DALLAS — Southwest is well-positioned in tricky times for the airline industry and will launch new service to Minneapolis-St. Paul in March 2009, Southwest Airlines chief Gary Kelly said today. The Twin Cities are the first new Southwest market since 2006, and the first planned service will be nonstop to Chicago’s Midway Airport.
The announcement of expansion comes at a time when the airline industry is contracting. Southwest has been on a cautious and slow expansion track, focusing more on filling in gaps between its current cities than opening new markets. The new service comes after one of the most difficult summers for the airline industry. “It is a wild time” for us, Kelly said. “We’ve got to get our revenues per departure up. . . . Our costs have gone up. I don’t see costs going back down.” Even so, he said, “if you take out fuel, our unit costs are way below the legacy carriers.”

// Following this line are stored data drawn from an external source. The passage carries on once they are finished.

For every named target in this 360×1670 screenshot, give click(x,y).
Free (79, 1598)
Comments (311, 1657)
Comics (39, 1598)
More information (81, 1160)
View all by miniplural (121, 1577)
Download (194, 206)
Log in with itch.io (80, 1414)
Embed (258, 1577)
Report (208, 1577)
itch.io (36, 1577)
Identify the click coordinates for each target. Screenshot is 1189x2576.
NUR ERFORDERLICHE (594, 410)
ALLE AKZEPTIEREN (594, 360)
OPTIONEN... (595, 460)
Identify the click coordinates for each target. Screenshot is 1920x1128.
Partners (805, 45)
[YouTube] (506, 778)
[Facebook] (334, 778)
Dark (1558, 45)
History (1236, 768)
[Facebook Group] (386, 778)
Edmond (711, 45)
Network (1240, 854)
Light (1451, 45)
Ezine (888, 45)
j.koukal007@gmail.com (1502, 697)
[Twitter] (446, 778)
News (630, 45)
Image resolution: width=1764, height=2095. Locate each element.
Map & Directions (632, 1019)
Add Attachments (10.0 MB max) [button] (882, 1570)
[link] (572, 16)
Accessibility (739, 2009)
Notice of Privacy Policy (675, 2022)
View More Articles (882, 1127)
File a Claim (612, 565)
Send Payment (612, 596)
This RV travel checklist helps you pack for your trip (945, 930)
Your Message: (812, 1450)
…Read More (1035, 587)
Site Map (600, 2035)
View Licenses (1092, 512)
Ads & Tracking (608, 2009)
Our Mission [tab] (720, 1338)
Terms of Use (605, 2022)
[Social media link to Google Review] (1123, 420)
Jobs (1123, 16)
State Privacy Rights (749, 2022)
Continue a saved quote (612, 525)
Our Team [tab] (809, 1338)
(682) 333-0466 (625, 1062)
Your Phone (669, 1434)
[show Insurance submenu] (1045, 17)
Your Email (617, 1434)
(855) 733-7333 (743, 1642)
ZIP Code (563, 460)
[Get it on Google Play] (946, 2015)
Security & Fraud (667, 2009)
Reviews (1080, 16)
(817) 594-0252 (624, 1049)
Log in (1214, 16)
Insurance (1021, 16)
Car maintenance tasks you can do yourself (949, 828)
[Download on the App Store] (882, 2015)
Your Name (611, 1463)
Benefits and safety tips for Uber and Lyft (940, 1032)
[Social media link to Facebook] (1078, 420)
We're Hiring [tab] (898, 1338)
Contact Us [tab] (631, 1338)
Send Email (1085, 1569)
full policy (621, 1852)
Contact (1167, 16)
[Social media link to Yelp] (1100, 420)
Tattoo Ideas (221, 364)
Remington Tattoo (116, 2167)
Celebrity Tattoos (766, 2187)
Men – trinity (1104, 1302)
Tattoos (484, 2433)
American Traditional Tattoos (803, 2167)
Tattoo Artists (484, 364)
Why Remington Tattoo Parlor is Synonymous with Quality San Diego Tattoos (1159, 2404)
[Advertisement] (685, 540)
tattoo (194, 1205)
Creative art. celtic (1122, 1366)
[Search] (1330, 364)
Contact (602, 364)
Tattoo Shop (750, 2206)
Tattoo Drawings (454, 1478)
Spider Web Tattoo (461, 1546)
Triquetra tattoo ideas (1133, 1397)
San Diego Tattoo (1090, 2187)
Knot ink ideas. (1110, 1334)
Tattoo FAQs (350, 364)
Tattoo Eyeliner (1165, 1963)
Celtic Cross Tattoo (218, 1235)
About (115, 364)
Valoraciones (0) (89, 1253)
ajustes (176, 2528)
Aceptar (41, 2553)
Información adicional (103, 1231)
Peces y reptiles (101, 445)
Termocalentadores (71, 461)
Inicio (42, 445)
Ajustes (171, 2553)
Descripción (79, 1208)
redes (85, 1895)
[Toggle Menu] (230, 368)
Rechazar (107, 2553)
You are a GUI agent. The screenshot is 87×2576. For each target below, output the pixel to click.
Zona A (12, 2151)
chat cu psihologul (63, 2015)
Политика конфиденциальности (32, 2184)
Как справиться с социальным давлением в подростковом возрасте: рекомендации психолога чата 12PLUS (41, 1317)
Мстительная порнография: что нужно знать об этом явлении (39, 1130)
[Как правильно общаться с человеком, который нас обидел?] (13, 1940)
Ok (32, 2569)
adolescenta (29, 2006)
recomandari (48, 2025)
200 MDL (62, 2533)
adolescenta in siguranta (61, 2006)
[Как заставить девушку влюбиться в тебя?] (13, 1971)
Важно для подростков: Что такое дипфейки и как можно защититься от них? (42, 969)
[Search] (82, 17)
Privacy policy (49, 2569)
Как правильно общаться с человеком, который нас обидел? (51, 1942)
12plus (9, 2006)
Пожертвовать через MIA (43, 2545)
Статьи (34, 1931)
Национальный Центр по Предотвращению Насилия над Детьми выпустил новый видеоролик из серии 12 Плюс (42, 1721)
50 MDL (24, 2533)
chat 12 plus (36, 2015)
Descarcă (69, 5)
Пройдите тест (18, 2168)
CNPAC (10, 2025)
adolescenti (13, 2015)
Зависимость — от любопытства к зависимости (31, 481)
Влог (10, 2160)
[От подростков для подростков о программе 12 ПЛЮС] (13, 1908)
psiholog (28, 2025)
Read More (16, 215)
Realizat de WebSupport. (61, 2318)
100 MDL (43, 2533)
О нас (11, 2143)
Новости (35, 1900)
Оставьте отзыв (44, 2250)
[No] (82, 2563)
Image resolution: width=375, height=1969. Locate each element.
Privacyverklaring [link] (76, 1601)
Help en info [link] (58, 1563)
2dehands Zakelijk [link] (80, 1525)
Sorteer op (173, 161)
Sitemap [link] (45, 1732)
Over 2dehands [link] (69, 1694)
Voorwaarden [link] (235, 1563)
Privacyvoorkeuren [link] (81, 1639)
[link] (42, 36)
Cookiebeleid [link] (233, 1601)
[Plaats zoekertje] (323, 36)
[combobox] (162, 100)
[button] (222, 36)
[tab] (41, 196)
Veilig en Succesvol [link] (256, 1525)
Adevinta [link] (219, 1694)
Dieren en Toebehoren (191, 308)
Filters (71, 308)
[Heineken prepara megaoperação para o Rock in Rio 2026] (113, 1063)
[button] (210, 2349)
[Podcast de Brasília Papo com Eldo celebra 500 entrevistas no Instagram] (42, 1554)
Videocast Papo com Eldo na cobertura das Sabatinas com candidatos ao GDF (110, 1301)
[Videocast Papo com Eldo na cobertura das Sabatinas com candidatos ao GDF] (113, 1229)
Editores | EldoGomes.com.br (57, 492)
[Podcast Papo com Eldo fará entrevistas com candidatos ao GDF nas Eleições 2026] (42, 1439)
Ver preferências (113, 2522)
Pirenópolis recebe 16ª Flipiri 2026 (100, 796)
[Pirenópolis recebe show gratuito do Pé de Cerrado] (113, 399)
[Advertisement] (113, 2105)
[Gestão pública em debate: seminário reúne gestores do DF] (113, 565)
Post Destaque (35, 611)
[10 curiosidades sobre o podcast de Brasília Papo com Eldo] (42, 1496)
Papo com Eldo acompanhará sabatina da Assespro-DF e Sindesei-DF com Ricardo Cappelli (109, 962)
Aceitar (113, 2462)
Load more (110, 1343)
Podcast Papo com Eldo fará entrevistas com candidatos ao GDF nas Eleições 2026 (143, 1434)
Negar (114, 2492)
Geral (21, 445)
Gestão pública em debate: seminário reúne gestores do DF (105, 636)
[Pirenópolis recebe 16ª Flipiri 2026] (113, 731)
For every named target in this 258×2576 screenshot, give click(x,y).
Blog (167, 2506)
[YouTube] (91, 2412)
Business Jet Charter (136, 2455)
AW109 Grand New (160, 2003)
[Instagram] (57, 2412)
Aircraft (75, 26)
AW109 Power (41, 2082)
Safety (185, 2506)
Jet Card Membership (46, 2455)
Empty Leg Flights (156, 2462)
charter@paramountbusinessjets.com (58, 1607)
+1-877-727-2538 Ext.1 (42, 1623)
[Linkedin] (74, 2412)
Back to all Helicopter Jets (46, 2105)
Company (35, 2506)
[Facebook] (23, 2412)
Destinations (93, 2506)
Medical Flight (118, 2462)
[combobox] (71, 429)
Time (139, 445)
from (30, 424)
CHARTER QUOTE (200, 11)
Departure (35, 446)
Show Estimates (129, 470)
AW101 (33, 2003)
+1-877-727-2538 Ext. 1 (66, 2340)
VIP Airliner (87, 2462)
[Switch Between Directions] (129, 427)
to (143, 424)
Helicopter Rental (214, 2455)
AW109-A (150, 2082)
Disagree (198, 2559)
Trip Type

Minneapolis represents a “true, new addition to our route system, so we have no risk of cannibalizing other markets.” The small launch (only one destination from MSP) will allow Southwest to build brand awareness in the Twin Cities, Kelly said. One reporter asked if it was a shot across the bow of the Delta-Northwest merger, but Kelly denied that. “The Delta-Northwest merger has nothing to do with our choice of Minneapolis. The opportunity to add a new market, more customers, more profits, is what it’s all about.” Southwest will serve the Humphrey Terminal, the smaller, newer terminal home to all the non-SkyTeam airlines at MSP.
Kelly also said that Southwest is in a strong position in the industry. “The brand is very strong. Our brand recognition is not only healthy, but it is improving, and it is arguably the best.” He cited a survey that reinforced these findings, even after “the difficulties we faced with the FAA this spring.”
He also cited Southwest’s prudential track record: “In the toughest decade in the history of aviation, we’ve made money not just every year, but every single quarter, even in the first quarter after 9/11. . . . We were prepared for [the current financial crisis], just like we were prepared for 9/11, just like wer were prepared for the first Gulf War.” In the current situation, Kelly said, “there is plenty of opportunity for Southwest Airlines to expand.”
- With respect to a potential competition from foreign carriers through an open skies agreement with Europe that might allow foreign ownership or cabotage, Kelly said that “the devil’s in the details,” but in general, he welcomed the competition: “We’re all about competition, and all about access.” He added that Southwest would be able to compete through its soon-to-begin codesharing to international destinations.
- When asked about the FAA penalty that is being negotiated, Kelly said: “We are most interested in sitting down with the FAA and reaching a settlement on that civil penalty. . . . Nothing more to report.”